I’ve continued buying, which is why the shelves are starting to bulge again, and then there’s the dirty little secret of my Kindle purchases, with no telltale cardboard boxes to dispose of. Like all 21st century addicts I know I’m only ever one mouse-click away from relapse. Heavens, when I was a teenager I had to put my shoes on and get a bus into town before I could buy a book. Now, I read a review and ping, before you know it there’s another book in my basket. Something has to give and I don’t want it to be the shelves.
So the deal I have just made with myself is that I’ll put no more books on my Kindle until I’ve reduced the unread balance from 30 titles to 15. And today I’m going to grab an empty box from the supermarket and do a high speed, no dithering sweep of my book shelves. The church fete is in May. If I haven’t felt a pang of regret for any of those books by April 30th the box will go, still sealed, never a backward glance, to the church hall.
An email just in: my order of Grace Paley poems and one other item has been despatched. One other item. What could it be? How can I have ordered a book so impetuously and forgotten so quickly? Well, I guess it’ll be like Christmas when the postie rings the bell tomorrow.

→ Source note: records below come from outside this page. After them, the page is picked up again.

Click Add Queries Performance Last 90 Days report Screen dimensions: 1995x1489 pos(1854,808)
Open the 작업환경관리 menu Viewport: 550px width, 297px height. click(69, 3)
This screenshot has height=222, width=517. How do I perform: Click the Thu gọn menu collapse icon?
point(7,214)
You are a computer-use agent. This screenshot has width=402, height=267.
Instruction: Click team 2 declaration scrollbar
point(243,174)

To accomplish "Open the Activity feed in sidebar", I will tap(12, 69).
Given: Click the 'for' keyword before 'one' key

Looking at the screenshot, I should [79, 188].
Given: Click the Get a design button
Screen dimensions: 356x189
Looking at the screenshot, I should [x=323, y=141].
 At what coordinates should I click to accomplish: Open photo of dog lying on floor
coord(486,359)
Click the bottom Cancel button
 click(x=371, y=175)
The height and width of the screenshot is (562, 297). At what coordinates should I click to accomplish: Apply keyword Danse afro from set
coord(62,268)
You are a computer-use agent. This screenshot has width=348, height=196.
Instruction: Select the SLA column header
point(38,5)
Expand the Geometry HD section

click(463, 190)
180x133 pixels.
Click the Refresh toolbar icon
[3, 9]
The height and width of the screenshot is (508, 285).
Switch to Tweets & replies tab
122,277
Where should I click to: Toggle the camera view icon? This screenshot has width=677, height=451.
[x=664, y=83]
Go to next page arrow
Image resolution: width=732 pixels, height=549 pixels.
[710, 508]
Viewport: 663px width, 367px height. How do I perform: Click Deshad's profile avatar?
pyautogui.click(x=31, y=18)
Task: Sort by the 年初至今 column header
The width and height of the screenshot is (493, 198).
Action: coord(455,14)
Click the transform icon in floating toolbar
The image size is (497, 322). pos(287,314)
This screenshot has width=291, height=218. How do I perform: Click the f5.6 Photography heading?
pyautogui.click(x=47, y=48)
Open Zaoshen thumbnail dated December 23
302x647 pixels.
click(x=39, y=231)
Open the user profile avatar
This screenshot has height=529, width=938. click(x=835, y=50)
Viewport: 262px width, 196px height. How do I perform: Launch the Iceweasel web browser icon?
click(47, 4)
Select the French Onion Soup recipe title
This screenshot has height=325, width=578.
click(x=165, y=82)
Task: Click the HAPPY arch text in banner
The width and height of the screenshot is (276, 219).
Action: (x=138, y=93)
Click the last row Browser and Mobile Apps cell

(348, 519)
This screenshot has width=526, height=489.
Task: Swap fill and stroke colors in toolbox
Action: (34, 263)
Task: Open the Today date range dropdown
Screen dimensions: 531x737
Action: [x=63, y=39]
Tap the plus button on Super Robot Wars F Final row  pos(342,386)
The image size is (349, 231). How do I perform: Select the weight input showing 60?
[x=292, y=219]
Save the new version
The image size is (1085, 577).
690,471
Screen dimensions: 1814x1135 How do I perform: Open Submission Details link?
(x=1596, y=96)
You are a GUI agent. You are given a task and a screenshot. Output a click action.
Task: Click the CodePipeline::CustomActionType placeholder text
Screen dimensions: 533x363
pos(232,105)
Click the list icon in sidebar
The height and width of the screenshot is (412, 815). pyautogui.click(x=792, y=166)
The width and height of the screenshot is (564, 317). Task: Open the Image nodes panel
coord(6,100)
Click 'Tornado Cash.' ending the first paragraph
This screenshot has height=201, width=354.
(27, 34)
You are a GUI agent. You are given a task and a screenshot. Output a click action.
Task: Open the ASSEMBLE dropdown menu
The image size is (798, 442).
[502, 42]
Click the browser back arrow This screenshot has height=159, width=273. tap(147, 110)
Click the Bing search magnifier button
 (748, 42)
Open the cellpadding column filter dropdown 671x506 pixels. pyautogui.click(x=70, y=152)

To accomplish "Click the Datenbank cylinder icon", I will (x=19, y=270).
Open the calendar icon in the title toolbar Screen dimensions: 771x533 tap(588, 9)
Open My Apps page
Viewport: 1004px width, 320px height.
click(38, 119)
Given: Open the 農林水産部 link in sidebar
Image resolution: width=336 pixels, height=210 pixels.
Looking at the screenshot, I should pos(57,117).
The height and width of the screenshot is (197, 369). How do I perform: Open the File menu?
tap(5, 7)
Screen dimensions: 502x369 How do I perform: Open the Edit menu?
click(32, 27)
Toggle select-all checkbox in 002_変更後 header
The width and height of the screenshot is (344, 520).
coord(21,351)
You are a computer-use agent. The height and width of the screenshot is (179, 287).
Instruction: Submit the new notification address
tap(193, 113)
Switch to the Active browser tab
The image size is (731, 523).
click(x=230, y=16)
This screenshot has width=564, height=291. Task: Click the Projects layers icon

On which note, I’m knocking off till after Christmas so please don’t threaten me with cancellation of blogging privileges. I’ll be back when I’ve sorted out ASLEF.
Merry Christmas!
December 7, 2016
Writers Do it On the Kitchen Table
A sharp rap on the knuckles from the Bassano del’Grappa chapter of my fan club. Too long between blog posts. Quite right, of course. It’s just that my life is narcotically repetitive. Get up, write words, throw 50 percent of them in the trash can, go to bed. But anyway, here I am, just in case you thought some terrible fate had befallen me.
You’re probably all very worried about robots taking over your job some day soon. I’m not. Robots cannot write novels. Although, yes, there are novels that might possibly have been…. but wild horses wouldn’t drag any names out of me. Actually I don’t think a robot will ever do any of the things I’ve done today: written five hundred words, made a batch of clotted cream and ginger ice cream, listened to my granddaughter read, replaced another fecken’ light bulb.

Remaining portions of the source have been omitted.